Friday, 16 September 2011

Kim's Review: Sidetracked - An Inspector Wallander Mystery

When I had been to a Screening of "The Girl with the Dragon Tattoo" in Delhi last year. A lady with the Swedish Embassy whom I had a conversation with told me "If you loved Steig Larsson, you will ADORE Henning Mankell and Kurt Wallander"

Having met Henning Mankell earlier this year at JLF and listening to him speak. I knew I just HAD to start reading him. The BBC series "Wallander" just had me further intrigued. But it also made me lazy - If I could watch a well made tv series, should I spend more time on reading the books? Especially when my pile of "to read" books is toppling over itself?

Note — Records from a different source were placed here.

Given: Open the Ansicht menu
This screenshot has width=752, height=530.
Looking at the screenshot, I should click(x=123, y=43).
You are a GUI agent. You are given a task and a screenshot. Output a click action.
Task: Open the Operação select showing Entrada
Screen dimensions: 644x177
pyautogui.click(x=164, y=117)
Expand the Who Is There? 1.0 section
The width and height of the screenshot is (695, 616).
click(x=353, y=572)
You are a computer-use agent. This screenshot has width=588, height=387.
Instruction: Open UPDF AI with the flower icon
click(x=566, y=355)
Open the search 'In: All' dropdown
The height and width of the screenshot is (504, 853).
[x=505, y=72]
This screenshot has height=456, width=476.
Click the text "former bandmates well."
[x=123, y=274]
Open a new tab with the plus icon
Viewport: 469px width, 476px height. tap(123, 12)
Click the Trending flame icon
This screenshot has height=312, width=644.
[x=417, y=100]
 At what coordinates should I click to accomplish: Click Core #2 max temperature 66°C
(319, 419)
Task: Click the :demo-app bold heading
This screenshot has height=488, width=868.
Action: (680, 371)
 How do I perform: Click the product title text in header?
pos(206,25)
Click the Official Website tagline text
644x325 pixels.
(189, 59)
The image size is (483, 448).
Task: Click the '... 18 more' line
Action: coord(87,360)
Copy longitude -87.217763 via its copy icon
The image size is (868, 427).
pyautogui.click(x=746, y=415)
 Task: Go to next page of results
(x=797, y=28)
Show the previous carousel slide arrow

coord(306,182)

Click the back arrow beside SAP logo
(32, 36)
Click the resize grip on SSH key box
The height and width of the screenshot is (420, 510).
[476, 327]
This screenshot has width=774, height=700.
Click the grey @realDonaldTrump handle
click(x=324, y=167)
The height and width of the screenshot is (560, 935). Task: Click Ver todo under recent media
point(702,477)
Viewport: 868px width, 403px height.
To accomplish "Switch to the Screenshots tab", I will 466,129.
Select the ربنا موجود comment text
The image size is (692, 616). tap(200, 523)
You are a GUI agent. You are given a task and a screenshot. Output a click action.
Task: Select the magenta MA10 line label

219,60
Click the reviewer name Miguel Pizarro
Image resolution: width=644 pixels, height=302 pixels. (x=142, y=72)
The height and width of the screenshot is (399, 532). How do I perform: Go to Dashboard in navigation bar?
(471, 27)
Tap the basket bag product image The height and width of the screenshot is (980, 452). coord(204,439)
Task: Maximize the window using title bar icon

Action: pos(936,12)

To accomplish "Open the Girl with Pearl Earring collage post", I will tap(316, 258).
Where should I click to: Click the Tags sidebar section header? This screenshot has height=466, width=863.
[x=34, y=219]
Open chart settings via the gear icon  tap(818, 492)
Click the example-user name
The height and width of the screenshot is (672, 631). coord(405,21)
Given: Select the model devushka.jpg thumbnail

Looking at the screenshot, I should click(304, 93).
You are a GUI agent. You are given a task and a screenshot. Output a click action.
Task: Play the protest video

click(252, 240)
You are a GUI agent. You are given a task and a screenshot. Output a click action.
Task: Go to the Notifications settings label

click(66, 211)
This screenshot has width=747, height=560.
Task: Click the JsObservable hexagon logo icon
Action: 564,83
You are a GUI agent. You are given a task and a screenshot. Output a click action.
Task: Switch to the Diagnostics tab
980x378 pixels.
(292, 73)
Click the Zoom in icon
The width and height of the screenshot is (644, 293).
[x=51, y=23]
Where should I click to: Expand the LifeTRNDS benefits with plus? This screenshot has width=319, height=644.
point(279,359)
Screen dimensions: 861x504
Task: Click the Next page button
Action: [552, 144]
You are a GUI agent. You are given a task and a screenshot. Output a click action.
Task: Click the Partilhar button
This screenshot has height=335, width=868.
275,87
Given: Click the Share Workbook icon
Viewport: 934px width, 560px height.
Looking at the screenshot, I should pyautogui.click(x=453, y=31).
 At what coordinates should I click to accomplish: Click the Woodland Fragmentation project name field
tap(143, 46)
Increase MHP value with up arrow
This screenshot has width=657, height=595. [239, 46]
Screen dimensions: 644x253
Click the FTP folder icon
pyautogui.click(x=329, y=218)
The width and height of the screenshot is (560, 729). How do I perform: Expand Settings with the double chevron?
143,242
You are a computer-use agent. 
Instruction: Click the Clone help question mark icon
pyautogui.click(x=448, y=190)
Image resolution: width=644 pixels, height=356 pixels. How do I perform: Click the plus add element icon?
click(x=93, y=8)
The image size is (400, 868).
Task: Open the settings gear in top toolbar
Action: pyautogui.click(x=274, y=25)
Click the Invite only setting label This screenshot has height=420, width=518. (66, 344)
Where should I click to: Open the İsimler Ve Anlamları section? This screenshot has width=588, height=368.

I'm really glad for myself, that I answered that question with a "Yes"! I'd admired Mankel's plots through the televised series, but there is so much more than just a plot and a story in his books. The descriptions of the way of life, procedures etc give the reader an insight into life in Sweden. Since I read in English, I'm not sure if anything is being lost in translation, but even if it is, the books are still wonderful reads.

However, the plots are definitely not a reflection on life in Sweden. Sweden has one of the lowest crime rates in the world, but the highest number of crime fiction writers in the world.

The plot begins with an unidentified girl committing suicide by setting herself on fire in a field, a former minister of justice is butchered and the body count just keeps piling up like a Tarantino movie and Inspector Kurt Wallander is forced to struggle to keep his professional life from destructing his personal life.

Rating : 3.8/5

1 comment:

jana said...

I would certainly prefer to read more foreign fiction which were translated from Swedish translation to english, or in any languages.Because in that way I could have an idea what do people think,feel or their culture is.When we read books from a foreign country it seems like travelling in that country through the stories plot.We could recognize how they have been living afar from our own culture.